Шрифт:
Интервал:
Закладка:
— Вы правы, — сказал он. — Ничего нет.
— Вы же видите. Погасите лампу.
Рут уже стояла на лестнице, ведущей на палубу. Тренди вдруг замер перед камином, чувствуя себя смешным и глупым, словно нашкодивший ребенок. Он схватил лампу, затем, охваченный любопытством, просунул руку в дымоход. Он уже собирался убрать руку, как вдруг нащупал длинный, похоже, металлический цилиндр. Цилиндр находился в самой глубокой части дымохода и был пригнан настолько точно, что оставался почти незаметным. Тренди вытащил цилиндр и поднес его к лампе. Это оказалась зеленая трубка, по всей вероятности, футляр для карт. Прежде чем открыть его, Тренди решил позвать Рут. Неизвестно почему у него возникло ощущение, что он не первый, кто трогал футляр. Кто-то другой уже раскрывал его, Тренди мог бы поклясться в этом.
Рут уже поднялась на палубу. Она его не слышала.
— Рут! — повторил он и на этот раз закричал так громко, что она не замедлила появиться наверху лестницы. — Смотрите! В камине…
Он увидел ее руки, стиснувшие украшавшего перила тритона, словно она пыталась скрыть охватившее ее волнение. Рут спустилась на две ступени и остановилась.
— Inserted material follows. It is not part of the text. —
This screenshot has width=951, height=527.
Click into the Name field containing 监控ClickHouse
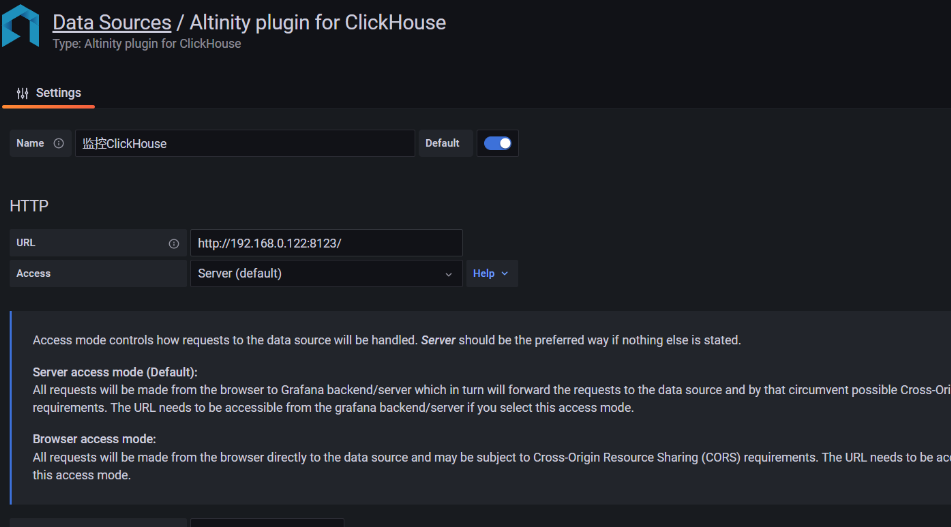point(245,144)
В оранжевом свете лампы он не мог рассмотреть, побледнела ли она, но ее лицо застыло.
— Это футляр с картами, — наконец произнесла Рут. — Такой же, каких я видела десятки. Другие лежат на столе.
— Он был в камине, — выдохнул Тренди.
— В камине… Но я там уже искала!
Она выхватила у него футляр. Ее пальцы скользнули по влажному металлу.
— Футляр с картами, — повторила Рут, открывая его.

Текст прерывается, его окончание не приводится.